Task: “Analyze this code for bugs and suggest fixes”

Approach A (single prompt):

Analyze this code for bugs and suggest fixes:
[paste code]

Approach B (chained):

Prompt 1: "Review this code and list potential bugs"
Prompt 2: "For each bug you found, suggest a specific fix"

Observe: Which approach gives more thorough analysis? Which is easier to validate?

Experiment 3: Systematic Prompt Testing

Setup: Create a test set of 5 code snippets with known bugs

Task:

Write a prompt: “Find bugs in this code”
Run it on all 5 snippets
Measure: How many bugs did it catch?
Improve the prompt (add examples, CoT, etc.)
Re-test and compare

Goal: Learn to iterate on prompts based on data, not intuition.

Common Pitfalls

Pitfall 1: Assuming the LM “Knows” Your Context

Problem: “Fix the authentication bug” (which bug? which system?) Solution: Provide full context in every prompt

Pitfall 2: Not Testing for Edge Cases

Problem: Prompt works on happy path but fails on edge cases Solution: Build a test set that includes edge cases (empty inputs, special characters, etc.)

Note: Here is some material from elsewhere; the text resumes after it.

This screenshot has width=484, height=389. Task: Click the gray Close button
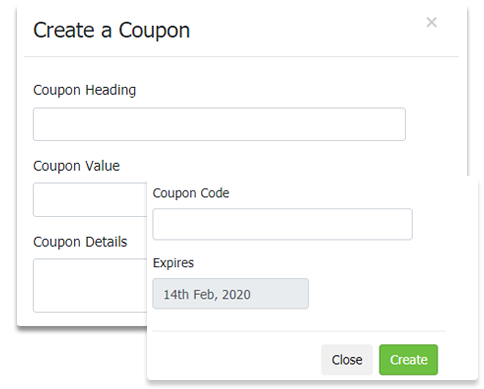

Pitfall 3: Overloading a Single Prompt

Problem: Asking for 10 things in one prompt Solution: Break into smaller, focused prompts

Pitfall 4: Ignoring Cost

Problem: Using 5 few-shot examples when 2 would work Solution: Test with fewer examples; only add more if accuracy improves significantly

Advanced Techniques

Technique 1: Self-Consistency

Run the same prompt multiple times and take the majority answer.

Example: For math problems, run the prompt 5 times. If 4 out of 5 give the same answer, that’s likely correct.

Trade-off: 5x cost, but higher accuracy.

Technique 2: Prompt Chaining with Validation

Prompt 1: Generate SQL query
Prompt 2: Review the query for syntax errors
Prompt 3: If errors found, regenerate

Why it works: Self-correction improves accuracy.

Technique 3: Role-Based Prompting

You are a senior security architect. Review this code for vulnerabilities.

Why it works: LMs adjust their “persona” and prioritise relevant knowledge.

Agentic Workflows - Chaining prompts automatically with agents
Context Management - Providing the right context to LMs
RAG Architecture - Augmenting prompts with retrieved data

Key Takeaway

Prompts are code. Treat them with the same rigor:

Version control
Systematic testing
Performance metrics
Code review (for critical prompts)

When evaluating LM-powered tools, ask:

Are prompts tested systematically?
Is there a feedback loop to improve prompts over time?
Are edge cases handled?

Start simple, measure, iterate. Don’t over-engineer prompts until you have data showing it’s needed.